Classification with stratified split

load_task = automl_data_loader(
    bucket_name="my-ml-bucket",
    file_key="data/train.csv",
    workspace_path=dsl.WORKSPACE_PATH_PLACEHOLDER,
    label_column="target",
    task_type="binary",
    split_config={"test_size": 0.2, "stratify": True},
)

Custom split configuration

load_task = automl_data_loader(
    bucket_name="my-ml-bucket",
    file_key="data/train.csv",
    workspace_path=dsl.WORKSPACE_PATH_PLACEHOLDER,
    label_column="target",
    task_type="regression",
    split_config={"test_size": 0.25, "random_state": 123},
)

Explicit sampling method

load_task = automl_data_loader(
    bucket_name="my-ml-bucket",
    file_key="data/train.csv",
    workspace_path=dsl.WORKSPACE_PATH_PLACEHOLDER,
    label_column="target",
    sampling_method="first_n_rows",
)

Stratified sampling (classification)

load_task = automl_data_loader(
    bucket_name="my-ml-bucket",
    file_key="data/train.csv",
    workspace_path=dsl.WORKSPACE_PATH_PLACEHOLDER,
    sampling_method="stratified",
    label_column="target",
    task_type="binary",
)

Component status artifact

In the tabular training pipeline, this component writes component_status.json under the component_status output artifact. The file includes component_id (automl_data_loader), started_at, completed_at, a stages list (ids such as prepare_data, split_and_export), and optional metadata. Match stage ids to the tabular pipeline entry in component_stage_map.json from the publish-component-stage-map task.

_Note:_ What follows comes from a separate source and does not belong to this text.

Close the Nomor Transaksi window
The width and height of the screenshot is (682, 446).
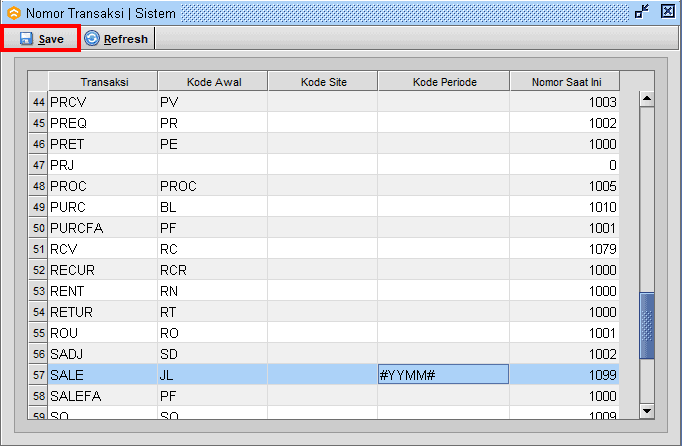[667, 11]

Supported formats and limits 📋

  • Format: CSV only.
  • Size limit: Up to 100 MB of data in memory (sampled if larger).
  • Streaming: Data is read in batches (10k rows per chunk) to handle large files.

Logging 📝

The component logs at INFO level:

  • Which sampling method is used (including when derived from task_type).
  • Number of rows read and the S3 location (bucket_name, file_key).